» What you have to do:
In the entries below, find each line bearing the string "agent" and copy it.

Supplied data section start

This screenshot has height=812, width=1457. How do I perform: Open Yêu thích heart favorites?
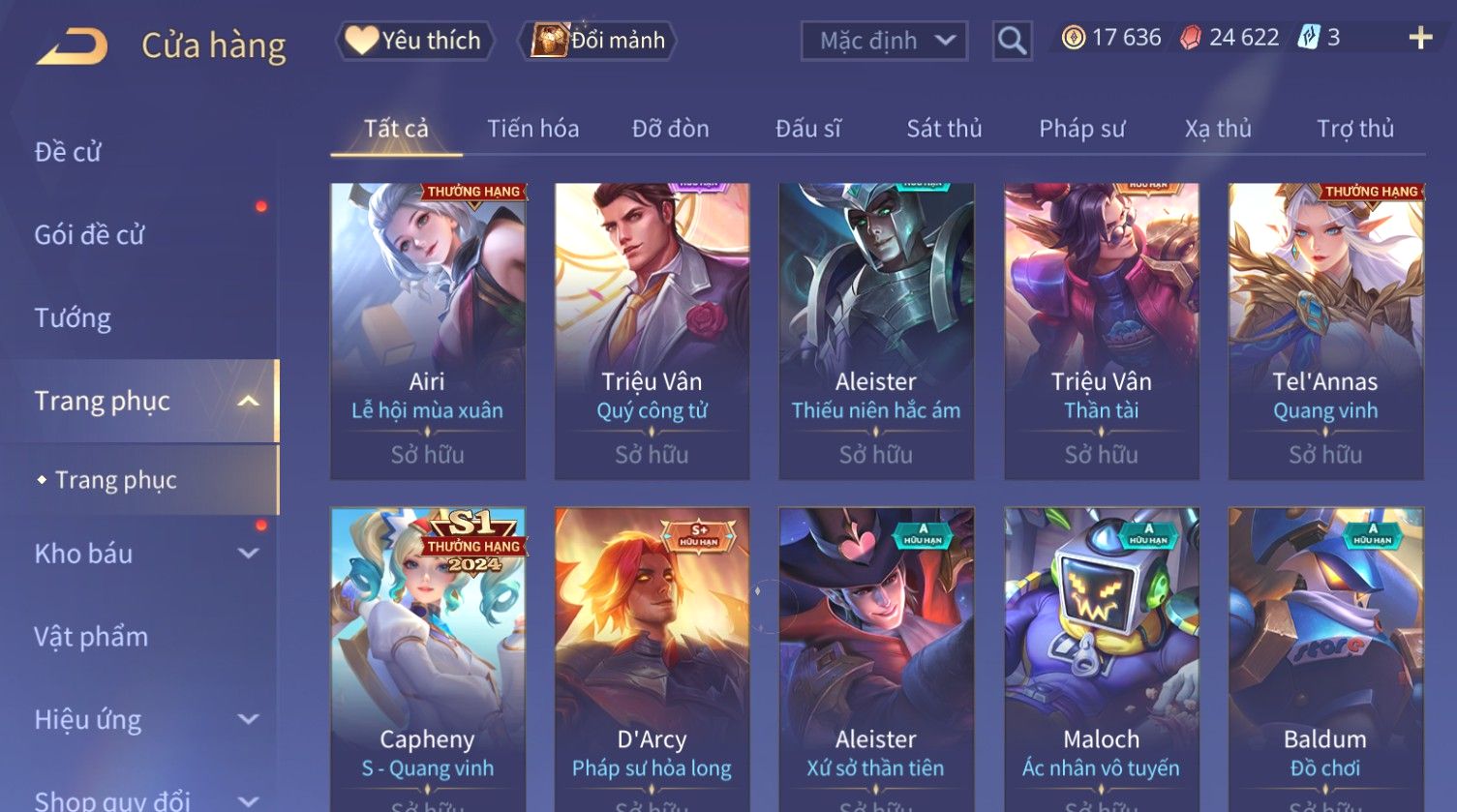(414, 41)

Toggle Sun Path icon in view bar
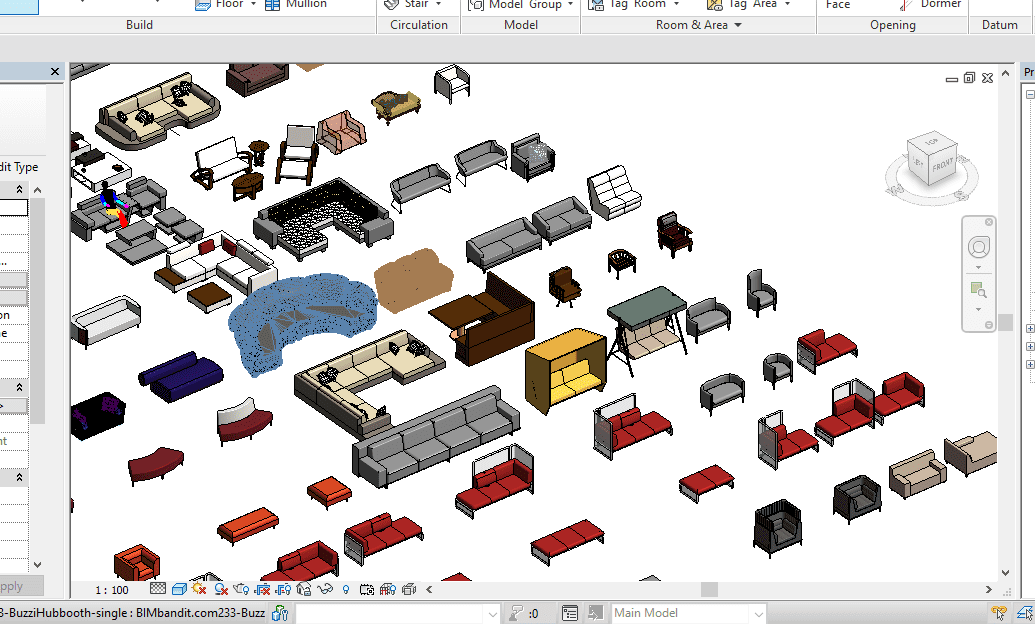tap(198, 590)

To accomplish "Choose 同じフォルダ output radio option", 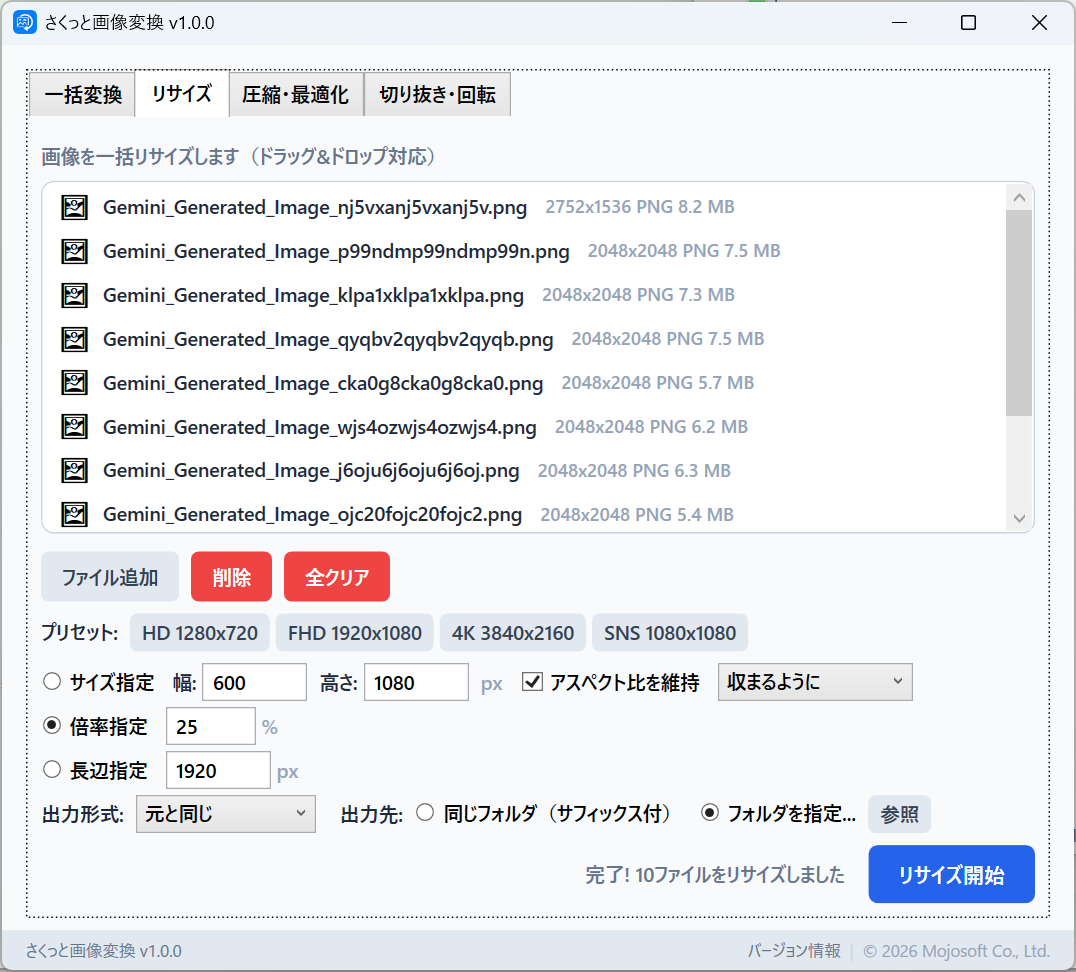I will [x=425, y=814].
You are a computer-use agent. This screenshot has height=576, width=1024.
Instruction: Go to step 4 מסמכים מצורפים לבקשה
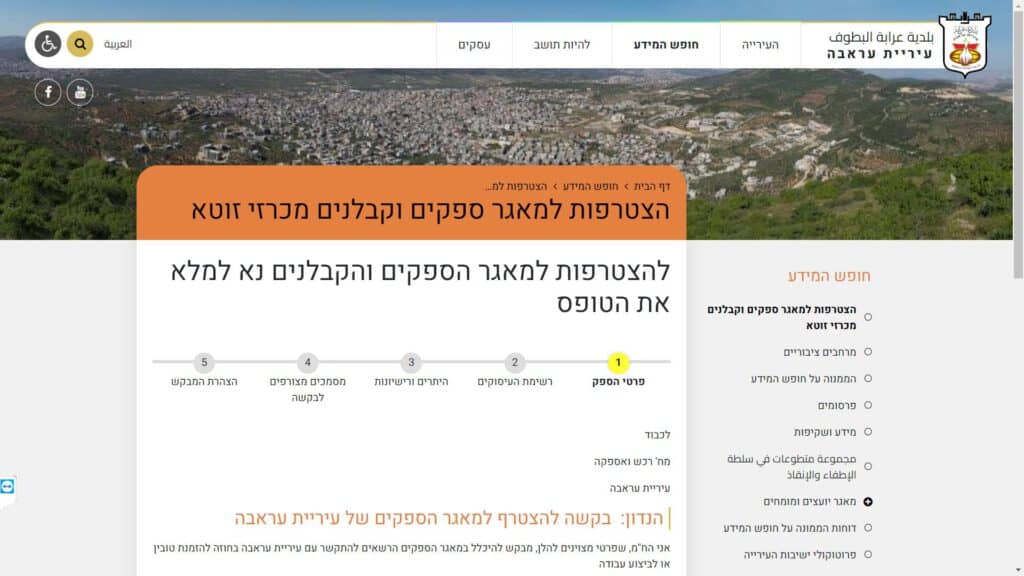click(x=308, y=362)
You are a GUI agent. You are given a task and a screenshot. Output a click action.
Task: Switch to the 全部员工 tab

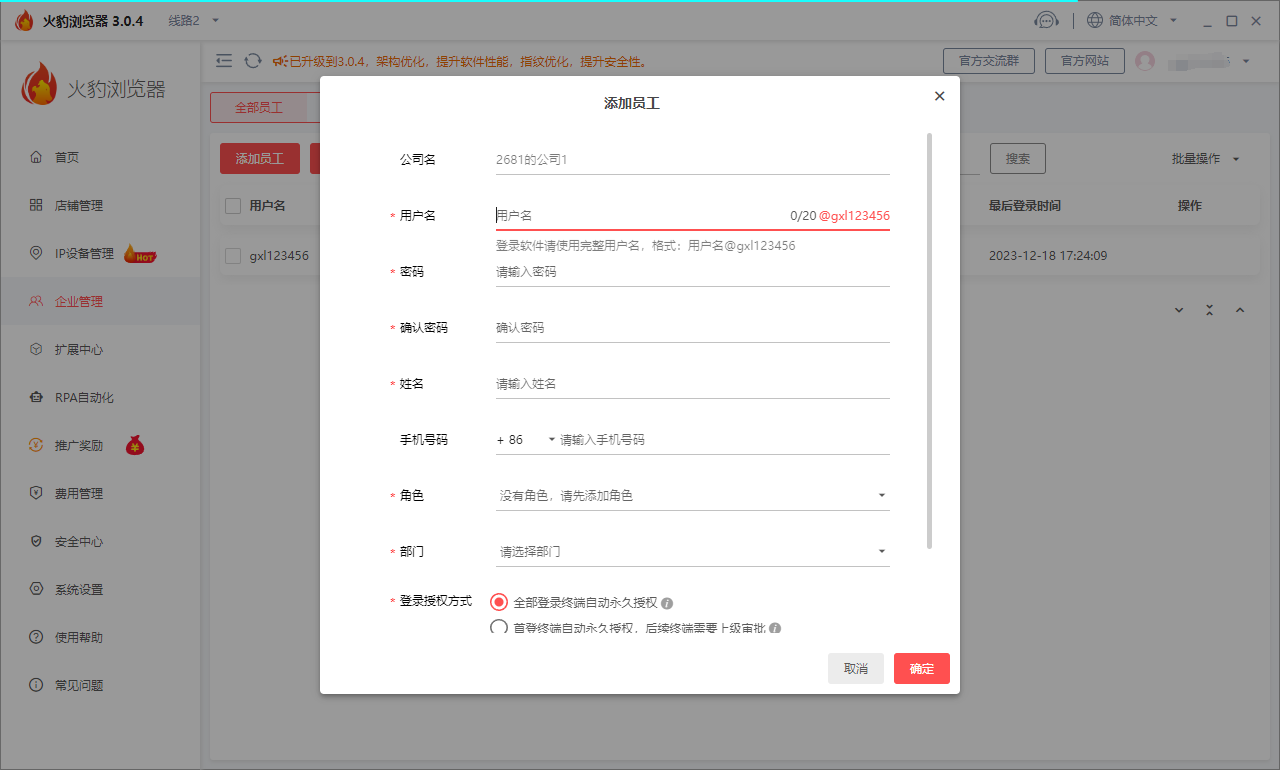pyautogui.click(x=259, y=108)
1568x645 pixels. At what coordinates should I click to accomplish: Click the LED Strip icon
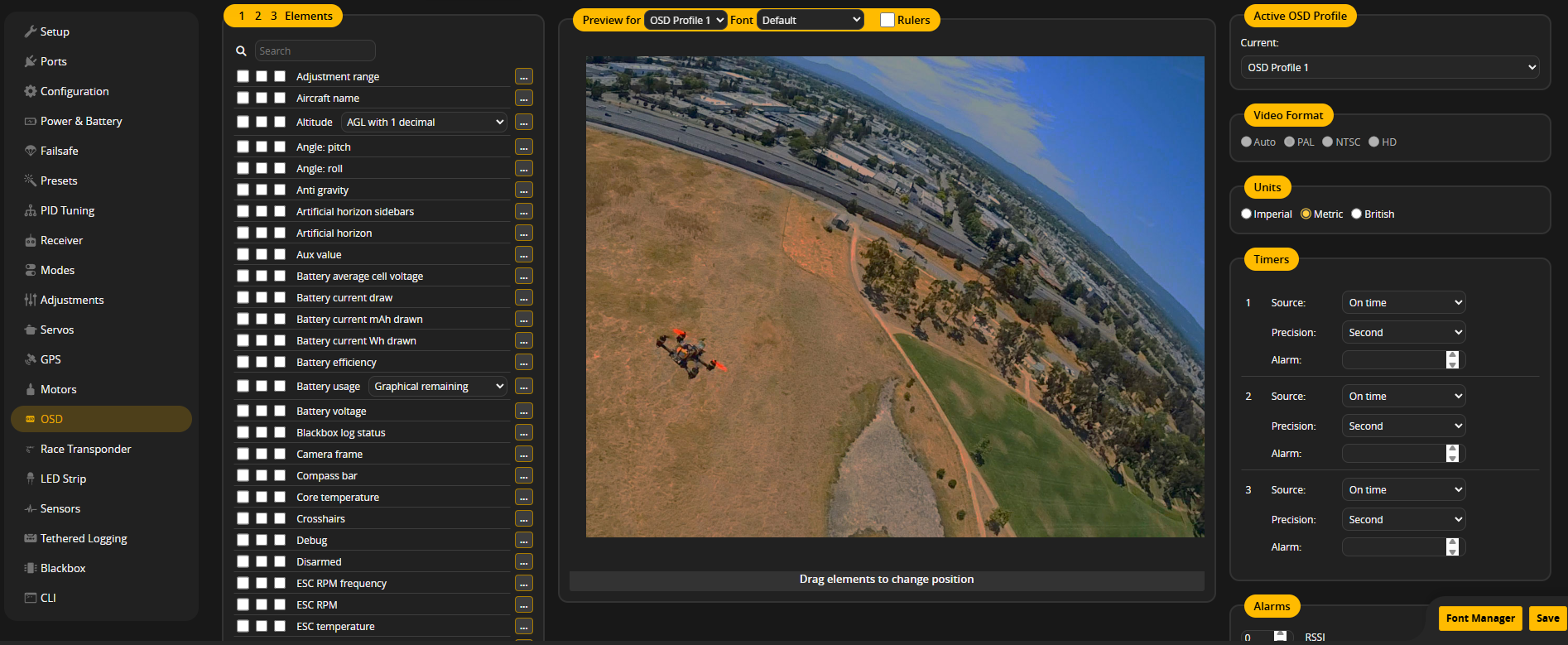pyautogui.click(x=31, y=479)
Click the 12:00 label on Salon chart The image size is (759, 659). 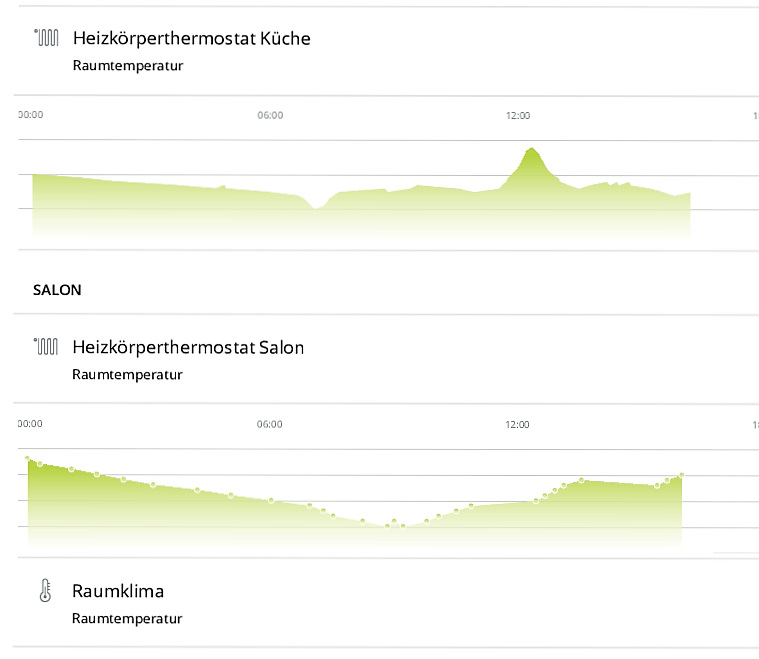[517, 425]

Supplied data section end

» The answer:
You are a computer-use agent. This screenshot has height=576, width=1024.
You are a GUI agent. You are given a task and a screenshot. Output a click action.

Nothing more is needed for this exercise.